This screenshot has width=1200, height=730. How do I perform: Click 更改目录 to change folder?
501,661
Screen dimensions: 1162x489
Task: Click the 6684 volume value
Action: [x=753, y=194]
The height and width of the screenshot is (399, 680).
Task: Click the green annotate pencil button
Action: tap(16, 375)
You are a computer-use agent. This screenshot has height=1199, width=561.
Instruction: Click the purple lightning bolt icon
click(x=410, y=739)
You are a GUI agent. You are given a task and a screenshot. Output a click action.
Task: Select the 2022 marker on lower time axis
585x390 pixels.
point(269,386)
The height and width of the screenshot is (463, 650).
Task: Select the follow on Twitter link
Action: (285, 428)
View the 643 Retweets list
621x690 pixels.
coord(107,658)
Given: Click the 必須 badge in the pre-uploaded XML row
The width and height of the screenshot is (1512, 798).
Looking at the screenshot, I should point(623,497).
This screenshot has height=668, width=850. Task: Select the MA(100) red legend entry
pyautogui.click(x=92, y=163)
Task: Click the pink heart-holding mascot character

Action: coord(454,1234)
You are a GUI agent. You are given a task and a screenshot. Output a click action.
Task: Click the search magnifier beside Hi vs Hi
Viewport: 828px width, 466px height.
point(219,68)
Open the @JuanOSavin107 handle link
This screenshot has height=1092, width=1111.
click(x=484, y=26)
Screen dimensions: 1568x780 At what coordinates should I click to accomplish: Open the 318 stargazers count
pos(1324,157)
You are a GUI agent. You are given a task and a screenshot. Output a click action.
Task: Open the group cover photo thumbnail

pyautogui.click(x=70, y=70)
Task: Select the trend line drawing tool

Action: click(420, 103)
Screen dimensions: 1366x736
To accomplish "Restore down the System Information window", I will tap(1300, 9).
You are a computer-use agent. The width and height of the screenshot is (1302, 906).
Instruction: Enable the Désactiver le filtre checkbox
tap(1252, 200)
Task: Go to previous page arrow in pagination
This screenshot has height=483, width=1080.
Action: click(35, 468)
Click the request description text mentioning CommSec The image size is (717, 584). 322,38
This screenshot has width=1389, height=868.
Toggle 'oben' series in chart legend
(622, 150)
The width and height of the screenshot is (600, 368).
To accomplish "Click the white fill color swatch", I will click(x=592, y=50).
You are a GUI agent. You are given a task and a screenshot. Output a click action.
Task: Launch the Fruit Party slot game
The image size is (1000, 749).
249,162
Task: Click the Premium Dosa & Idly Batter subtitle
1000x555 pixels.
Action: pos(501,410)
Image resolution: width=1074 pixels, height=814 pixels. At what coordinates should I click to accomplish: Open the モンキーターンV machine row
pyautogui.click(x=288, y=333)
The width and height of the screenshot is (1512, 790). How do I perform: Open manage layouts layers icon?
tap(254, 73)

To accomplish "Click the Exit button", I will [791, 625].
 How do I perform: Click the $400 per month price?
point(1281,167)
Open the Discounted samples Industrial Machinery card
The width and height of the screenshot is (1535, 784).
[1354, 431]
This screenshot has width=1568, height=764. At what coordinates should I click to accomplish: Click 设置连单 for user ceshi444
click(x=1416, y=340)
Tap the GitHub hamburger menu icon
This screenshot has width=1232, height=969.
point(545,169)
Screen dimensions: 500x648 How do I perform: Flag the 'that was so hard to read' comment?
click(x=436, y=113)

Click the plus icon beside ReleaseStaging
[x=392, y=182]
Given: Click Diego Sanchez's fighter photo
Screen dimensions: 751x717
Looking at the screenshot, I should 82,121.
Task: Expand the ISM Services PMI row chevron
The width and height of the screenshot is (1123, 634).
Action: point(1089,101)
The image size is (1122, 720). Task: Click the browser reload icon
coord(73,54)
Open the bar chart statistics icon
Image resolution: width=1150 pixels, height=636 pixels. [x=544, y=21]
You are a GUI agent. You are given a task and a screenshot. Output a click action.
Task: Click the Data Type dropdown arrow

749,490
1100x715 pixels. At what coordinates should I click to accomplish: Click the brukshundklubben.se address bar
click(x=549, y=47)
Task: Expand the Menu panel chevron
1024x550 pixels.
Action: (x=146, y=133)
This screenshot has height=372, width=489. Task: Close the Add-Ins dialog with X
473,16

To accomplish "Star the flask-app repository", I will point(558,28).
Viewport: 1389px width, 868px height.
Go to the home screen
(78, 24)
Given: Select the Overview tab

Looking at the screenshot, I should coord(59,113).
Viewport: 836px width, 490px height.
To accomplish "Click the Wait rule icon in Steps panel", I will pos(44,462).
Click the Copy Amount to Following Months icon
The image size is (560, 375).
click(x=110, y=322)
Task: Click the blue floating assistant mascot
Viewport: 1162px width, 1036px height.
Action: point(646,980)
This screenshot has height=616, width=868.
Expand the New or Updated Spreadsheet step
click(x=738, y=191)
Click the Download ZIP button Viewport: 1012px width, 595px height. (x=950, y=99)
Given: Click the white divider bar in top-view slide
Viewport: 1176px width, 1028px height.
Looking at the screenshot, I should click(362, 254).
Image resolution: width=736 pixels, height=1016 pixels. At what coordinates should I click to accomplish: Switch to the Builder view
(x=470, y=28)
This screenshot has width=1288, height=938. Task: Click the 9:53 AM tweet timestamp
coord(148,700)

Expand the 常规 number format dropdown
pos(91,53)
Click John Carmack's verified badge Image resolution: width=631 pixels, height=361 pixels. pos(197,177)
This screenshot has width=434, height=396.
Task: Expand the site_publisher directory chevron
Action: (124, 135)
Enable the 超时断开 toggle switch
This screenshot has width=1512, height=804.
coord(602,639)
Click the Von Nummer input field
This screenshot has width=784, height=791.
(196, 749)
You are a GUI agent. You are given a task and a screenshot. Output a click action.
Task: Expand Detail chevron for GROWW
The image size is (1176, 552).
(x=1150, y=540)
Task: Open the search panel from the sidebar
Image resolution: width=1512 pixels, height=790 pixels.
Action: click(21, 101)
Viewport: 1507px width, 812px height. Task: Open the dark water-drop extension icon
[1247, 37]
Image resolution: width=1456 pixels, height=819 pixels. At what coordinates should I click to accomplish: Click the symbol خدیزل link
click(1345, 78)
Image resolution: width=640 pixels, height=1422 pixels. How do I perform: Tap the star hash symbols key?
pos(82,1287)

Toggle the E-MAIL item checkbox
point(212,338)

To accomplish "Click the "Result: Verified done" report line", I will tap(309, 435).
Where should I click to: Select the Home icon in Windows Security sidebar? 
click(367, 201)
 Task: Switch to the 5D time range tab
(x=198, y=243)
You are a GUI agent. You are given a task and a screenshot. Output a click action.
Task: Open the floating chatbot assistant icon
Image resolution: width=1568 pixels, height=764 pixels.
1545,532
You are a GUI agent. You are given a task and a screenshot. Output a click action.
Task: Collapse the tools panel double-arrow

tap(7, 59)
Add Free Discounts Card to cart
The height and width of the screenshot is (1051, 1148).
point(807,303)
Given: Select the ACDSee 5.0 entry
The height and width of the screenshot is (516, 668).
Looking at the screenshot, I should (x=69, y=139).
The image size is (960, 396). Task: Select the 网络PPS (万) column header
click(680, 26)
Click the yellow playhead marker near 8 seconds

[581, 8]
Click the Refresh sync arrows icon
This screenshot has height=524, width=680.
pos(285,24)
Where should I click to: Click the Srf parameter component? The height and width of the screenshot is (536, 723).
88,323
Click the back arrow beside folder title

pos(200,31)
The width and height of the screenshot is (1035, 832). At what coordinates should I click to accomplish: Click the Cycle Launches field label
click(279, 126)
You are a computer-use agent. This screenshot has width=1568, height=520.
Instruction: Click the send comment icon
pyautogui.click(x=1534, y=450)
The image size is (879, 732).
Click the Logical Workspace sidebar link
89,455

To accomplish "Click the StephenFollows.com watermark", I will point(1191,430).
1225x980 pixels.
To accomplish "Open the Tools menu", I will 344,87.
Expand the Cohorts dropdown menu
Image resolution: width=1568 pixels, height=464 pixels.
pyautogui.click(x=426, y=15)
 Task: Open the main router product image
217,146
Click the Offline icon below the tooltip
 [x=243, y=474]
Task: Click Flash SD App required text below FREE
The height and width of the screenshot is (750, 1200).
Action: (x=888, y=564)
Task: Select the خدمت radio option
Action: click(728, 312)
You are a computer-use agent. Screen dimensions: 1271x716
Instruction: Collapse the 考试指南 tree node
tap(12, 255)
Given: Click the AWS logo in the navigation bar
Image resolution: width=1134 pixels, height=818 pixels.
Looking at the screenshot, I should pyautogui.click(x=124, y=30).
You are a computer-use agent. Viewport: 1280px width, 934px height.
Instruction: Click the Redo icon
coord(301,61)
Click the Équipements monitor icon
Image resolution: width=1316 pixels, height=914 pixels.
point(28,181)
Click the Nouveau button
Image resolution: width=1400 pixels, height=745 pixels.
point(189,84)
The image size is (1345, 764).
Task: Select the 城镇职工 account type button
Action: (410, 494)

## Written exercise
Please repeat the data above word for word, starting at the line that contains "Task: Click the Premium" and ending at the line that contains "pyautogui.click(x=288, y=333)".

## Task response
Task: Click the Premium Dosa & Idly Batter subtitle
1000x555 pixels.
Action: pos(501,410)
Image resolution: width=1074 pixels, height=814 pixels. At what coordinates should I click to accomplish: Open the モンキーターンV machine row
pyautogui.click(x=288, y=333)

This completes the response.